Abstract
Purpose: To evaluate the demographics, presentation, treatment and outcomes of spinal infection in a population of Intravenous Drug Users.
Method: Data on all patients with pyogenic spinal infection presenting to a quaternary referral center was obtained from a prospectively maintain database.
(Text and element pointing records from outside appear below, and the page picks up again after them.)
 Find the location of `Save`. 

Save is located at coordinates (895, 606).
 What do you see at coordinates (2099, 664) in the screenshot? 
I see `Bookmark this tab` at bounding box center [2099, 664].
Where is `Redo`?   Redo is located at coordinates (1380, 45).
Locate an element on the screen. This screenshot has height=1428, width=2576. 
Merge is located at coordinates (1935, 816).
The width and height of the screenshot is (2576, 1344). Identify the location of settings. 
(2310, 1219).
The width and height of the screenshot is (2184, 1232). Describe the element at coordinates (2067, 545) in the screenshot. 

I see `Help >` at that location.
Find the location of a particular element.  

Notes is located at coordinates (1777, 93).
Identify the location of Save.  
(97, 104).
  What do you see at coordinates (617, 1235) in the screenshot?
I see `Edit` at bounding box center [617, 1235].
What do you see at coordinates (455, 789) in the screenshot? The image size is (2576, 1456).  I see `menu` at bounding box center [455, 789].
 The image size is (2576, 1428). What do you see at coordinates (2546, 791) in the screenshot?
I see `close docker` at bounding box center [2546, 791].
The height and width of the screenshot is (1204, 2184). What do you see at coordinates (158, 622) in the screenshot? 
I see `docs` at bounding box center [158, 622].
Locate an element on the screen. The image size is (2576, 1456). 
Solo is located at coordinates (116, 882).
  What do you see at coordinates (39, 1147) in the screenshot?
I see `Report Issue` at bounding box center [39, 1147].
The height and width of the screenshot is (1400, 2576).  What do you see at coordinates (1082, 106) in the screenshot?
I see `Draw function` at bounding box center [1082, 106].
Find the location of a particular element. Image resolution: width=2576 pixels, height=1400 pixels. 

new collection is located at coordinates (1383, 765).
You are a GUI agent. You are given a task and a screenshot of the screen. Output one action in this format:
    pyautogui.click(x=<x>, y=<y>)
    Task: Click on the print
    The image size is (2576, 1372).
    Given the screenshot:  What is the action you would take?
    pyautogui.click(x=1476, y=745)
Results: Over the five-year study period, there were 102 patients treated for Primary Pyogenic Infection of the Spine of which 51 were Intravenous Drug Users (IVDU). Of this IVDU group there were 34 males. Mean age was 43 years (range 25 – 57). Twenty-three had HIV, 43 Hepatitis C and 13 Hepatitis B. All were using cocaine, 26 were also using Heroin and 44 more than three recreational drugs. Thirty patients presented with axial pain with a mean duration of 51 days (range 3–120). Thirty-one were ASIA D or worse with eight ASIA A. Mean Motor Score of patients with deficit was 58.6. Most common ASIA Motor Levels were C4 and C5. Mean duration of neurological symptoms was seven days (range 1–60). Blood parameters on admission were in keeping with sepsis in immunocompromised patients. None had previous surgery for spinal infection. Twenty-sex were receiving IV antibiotics for known spinal infection. 44 patients were treated surgically. 32 had infection of the cervical spine, 9 Thoracic and 3 Lumbar. 22 had a posterior approach alone, 13 had anterior only while 9 required combined. Mean operative time was 263 mins (range 62 – 742). 13 required tracheostomy. 7 required early revision for hardware failure and 2 for surgical wound infection. Mean duration of antibiotic treatment was 49 days (range 28–116). 26 patients had single agent therapy. 17 had MSSA and 17 MRSA. At discharge 28 patients had neurological improvement (mean 20 ASIA points, range 1–55), 11 had deterioration (mean 13, range 1–50) and 5 were unchanged. There were no in-hospital deaths. At 2 years after index admission 13 patients were dead and none were attending the unit for follow-up.
Conclusion: Primary pyogenic spinal infection in IVDU’s typically presents with sepsis and acute cervical quadriplegia. Surgical management must be prompt and aggressive with significant neurological improvement expected in the majority of patients.